==== THE RECORDS ====

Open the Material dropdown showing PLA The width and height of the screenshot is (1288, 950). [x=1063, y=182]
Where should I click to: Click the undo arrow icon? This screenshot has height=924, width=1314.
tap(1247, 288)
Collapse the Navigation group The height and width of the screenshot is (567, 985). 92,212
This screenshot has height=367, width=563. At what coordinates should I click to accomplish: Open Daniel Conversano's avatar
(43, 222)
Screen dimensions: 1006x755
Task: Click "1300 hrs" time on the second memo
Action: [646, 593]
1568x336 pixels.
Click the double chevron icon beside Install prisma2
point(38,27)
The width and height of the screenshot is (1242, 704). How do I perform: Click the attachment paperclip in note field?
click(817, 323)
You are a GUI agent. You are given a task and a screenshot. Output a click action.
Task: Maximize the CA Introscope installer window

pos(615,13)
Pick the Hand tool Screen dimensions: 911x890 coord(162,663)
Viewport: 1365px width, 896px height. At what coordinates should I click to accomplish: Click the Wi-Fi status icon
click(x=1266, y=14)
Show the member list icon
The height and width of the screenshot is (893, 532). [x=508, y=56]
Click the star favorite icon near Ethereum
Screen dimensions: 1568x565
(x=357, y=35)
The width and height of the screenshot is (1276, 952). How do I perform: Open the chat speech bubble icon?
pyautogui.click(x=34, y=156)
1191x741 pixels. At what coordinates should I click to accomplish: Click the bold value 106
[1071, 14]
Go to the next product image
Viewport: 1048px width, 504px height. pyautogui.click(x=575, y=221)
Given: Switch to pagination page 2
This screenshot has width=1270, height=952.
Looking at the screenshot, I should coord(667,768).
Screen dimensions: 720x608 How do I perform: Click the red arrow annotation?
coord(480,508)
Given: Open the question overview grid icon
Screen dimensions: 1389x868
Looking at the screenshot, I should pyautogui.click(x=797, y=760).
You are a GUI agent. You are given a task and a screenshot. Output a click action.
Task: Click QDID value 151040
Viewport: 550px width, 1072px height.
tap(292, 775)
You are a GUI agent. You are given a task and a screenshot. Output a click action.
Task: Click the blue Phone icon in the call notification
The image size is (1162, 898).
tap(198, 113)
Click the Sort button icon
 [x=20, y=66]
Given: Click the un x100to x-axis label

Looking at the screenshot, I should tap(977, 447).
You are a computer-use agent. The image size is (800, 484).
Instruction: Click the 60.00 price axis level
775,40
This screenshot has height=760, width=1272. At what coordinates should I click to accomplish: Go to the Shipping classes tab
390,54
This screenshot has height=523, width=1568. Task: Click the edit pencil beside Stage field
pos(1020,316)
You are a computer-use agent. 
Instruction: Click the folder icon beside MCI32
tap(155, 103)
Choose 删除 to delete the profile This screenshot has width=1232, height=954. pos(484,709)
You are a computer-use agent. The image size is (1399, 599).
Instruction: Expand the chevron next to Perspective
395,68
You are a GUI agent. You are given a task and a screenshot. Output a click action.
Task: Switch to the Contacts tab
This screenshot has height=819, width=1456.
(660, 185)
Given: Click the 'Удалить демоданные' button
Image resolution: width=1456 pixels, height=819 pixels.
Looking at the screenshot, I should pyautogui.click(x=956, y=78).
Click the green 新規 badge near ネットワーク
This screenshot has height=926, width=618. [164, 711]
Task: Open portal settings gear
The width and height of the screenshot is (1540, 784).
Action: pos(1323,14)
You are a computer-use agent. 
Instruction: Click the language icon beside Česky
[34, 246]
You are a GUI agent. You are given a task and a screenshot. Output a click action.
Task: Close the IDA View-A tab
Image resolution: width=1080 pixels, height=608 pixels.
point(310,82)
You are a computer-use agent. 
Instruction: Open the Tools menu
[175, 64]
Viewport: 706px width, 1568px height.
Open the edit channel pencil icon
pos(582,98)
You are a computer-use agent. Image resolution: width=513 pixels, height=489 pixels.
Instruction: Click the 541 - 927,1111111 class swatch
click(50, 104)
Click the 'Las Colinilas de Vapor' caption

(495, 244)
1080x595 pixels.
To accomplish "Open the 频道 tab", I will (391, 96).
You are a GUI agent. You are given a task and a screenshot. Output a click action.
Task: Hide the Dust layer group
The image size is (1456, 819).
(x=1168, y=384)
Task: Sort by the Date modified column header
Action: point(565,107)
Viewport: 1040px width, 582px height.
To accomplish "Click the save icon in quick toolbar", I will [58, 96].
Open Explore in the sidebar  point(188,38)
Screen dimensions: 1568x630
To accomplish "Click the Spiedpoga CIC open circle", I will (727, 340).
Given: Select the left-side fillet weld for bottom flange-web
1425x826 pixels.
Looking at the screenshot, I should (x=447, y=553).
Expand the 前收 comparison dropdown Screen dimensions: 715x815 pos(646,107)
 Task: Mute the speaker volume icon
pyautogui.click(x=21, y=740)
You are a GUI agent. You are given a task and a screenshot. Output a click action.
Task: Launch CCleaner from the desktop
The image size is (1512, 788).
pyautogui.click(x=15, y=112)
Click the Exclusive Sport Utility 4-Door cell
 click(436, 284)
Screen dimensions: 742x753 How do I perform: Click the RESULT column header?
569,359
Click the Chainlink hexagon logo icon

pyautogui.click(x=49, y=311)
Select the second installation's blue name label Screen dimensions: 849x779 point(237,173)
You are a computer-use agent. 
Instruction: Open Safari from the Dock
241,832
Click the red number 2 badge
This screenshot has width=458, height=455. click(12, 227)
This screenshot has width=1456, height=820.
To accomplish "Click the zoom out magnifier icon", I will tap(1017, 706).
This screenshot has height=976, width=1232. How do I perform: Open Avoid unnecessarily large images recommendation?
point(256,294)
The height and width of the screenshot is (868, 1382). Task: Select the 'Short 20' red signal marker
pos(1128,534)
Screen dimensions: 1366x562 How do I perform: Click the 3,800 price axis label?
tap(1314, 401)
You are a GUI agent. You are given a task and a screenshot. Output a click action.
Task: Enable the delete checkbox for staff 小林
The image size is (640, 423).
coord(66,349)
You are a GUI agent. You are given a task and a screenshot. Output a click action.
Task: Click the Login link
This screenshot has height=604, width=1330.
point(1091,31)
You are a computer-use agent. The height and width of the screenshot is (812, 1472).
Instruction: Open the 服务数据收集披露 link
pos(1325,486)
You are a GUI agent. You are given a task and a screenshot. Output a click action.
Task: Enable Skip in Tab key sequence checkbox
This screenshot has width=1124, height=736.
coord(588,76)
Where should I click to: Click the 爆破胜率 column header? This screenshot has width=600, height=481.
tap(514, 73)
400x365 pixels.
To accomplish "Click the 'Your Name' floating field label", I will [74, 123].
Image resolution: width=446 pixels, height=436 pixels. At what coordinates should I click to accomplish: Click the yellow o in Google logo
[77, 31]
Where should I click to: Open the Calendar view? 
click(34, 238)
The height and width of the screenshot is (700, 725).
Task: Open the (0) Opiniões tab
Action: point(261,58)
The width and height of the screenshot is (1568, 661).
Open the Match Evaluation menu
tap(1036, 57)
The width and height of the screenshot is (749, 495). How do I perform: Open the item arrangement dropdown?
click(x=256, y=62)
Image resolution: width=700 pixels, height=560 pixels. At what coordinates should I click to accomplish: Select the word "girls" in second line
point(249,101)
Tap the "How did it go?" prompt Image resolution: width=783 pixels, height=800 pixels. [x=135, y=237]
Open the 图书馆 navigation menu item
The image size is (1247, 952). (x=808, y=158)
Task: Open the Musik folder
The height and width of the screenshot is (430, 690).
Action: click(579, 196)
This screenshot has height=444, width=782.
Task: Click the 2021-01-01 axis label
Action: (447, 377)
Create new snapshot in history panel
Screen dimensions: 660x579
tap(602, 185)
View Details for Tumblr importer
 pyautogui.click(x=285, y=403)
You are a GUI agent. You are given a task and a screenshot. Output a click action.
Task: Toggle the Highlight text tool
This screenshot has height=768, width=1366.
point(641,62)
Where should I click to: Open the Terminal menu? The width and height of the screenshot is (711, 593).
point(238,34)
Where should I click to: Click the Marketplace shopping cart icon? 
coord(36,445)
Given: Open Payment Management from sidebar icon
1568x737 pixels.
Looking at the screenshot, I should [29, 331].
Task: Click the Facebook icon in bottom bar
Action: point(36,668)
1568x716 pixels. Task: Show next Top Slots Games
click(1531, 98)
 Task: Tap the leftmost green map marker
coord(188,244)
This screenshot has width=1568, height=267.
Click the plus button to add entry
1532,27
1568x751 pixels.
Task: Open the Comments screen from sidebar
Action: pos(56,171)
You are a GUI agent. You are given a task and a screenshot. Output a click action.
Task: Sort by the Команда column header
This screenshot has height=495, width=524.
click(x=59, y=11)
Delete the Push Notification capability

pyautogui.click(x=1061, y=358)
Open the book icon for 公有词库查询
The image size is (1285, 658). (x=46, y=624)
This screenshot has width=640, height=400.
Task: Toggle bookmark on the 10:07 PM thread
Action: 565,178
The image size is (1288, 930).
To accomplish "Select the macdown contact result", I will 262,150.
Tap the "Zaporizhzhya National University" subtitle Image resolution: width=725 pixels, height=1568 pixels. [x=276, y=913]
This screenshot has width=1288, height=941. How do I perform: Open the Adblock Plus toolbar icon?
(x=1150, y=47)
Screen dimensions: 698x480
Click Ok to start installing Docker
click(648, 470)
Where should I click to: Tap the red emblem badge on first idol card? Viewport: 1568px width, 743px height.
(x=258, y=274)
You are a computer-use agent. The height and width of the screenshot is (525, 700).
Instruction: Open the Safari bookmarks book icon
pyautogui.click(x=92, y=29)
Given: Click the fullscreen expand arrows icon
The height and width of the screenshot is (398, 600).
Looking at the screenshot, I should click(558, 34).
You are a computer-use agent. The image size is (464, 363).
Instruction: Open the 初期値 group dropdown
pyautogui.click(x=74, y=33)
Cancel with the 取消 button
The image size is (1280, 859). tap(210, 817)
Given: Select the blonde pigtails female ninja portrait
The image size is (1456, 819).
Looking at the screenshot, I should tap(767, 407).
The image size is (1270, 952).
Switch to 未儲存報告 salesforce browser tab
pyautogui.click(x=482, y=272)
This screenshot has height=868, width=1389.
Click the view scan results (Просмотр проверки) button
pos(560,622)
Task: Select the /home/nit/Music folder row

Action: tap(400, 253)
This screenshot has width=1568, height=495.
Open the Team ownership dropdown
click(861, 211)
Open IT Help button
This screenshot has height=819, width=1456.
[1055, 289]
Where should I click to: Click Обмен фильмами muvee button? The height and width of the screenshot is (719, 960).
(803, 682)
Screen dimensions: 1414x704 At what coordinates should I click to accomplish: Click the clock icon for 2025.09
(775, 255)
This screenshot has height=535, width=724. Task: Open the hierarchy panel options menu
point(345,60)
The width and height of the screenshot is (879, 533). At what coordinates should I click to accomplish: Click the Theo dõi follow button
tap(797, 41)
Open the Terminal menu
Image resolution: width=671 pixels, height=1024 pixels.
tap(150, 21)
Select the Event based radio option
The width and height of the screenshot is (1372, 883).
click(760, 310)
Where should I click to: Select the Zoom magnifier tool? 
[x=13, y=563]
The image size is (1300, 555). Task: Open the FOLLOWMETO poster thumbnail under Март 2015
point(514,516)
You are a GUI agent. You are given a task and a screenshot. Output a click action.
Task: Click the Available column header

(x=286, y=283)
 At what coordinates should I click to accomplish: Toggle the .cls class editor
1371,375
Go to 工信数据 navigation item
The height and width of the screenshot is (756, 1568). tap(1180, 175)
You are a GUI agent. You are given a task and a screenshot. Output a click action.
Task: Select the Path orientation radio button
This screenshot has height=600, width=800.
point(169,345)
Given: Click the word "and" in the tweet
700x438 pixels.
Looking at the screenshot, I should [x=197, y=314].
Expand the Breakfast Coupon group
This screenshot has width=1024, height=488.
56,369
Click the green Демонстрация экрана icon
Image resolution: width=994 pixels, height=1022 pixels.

====

Output the rows from the line containing "This screenshot has height=367, width=563." through the line containing "click(x=1266, y=14)", copying them exactly with both of those lines included.

**RESULT OF THE EXERCISE**.
This screenshot has height=367, width=563. At what coordinates should I click to accomplish: Open Daniel Conversano's avatar
(43, 222)
Screen dimensions: 1006x755
Task: Click "1300 hrs" time on the second memo
Action: [646, 593]
1568x336 pixels.
Click the double chevron icon beside Install prisma2
point(38,27)
The width and height of the screenshot is (1242, 704). How do I perform: Click the attachment paperclip in note field?
click(817, 323)
You are a GUI agent. You are given a task and a screenshot. Output a click action.
Task: Maximize the CA Introscope installer window

pos(615,13)
Pick the Hand tool Screen dimensions: 911x890 coord(162,663)
Viewport: 1365px width, 896px height. At what coordinates should I click to accomplish: Click the Wi-Fi status icon
click(x=1266, y=14)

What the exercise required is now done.